▶ [TRY IT]: Locate the line that contains "Open the Konserler". Copy it and every following line through the end of the records, exactly, and include nothing else.

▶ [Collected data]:
----

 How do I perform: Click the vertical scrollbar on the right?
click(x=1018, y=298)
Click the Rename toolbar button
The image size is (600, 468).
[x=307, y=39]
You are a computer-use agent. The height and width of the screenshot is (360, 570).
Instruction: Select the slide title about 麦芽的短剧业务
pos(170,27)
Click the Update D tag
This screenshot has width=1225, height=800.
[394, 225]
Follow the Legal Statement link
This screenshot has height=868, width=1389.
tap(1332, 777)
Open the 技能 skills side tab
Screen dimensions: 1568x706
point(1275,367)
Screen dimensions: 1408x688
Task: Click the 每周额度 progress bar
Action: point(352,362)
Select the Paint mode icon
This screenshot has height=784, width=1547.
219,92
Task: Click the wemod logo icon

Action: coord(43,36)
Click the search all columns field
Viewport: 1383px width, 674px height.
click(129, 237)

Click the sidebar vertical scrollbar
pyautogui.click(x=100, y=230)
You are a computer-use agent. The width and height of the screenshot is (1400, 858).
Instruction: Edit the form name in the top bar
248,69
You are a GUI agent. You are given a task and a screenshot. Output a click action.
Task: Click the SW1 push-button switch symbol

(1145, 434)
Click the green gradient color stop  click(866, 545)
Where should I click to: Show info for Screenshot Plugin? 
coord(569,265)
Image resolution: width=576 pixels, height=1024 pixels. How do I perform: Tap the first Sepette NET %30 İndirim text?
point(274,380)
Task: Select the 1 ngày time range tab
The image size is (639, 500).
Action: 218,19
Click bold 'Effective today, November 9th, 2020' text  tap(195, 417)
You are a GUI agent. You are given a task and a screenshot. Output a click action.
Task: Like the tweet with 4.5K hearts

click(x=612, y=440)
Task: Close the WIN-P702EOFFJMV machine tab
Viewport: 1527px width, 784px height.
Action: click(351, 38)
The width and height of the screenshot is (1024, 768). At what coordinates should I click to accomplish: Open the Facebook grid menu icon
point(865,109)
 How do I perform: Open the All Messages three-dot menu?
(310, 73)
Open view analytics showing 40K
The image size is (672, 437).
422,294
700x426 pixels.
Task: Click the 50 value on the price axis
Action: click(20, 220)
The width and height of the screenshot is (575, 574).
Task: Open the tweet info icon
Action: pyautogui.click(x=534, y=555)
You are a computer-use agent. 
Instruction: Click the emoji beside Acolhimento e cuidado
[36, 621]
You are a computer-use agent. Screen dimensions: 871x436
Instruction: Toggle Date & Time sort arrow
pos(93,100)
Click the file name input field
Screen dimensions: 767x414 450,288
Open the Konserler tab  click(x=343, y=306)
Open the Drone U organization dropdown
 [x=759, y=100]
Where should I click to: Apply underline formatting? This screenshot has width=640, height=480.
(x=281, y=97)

----

▶ [ANSWER TO THE EXERCISE]:
Open the Konserler tab  click(x=343, y=306)
Open the Drone U organization dropdown
 [x=759, y=100]
Where should I click to: Apply underline formatting? This screenshot has width=640, height=480.
(x=281, y=97)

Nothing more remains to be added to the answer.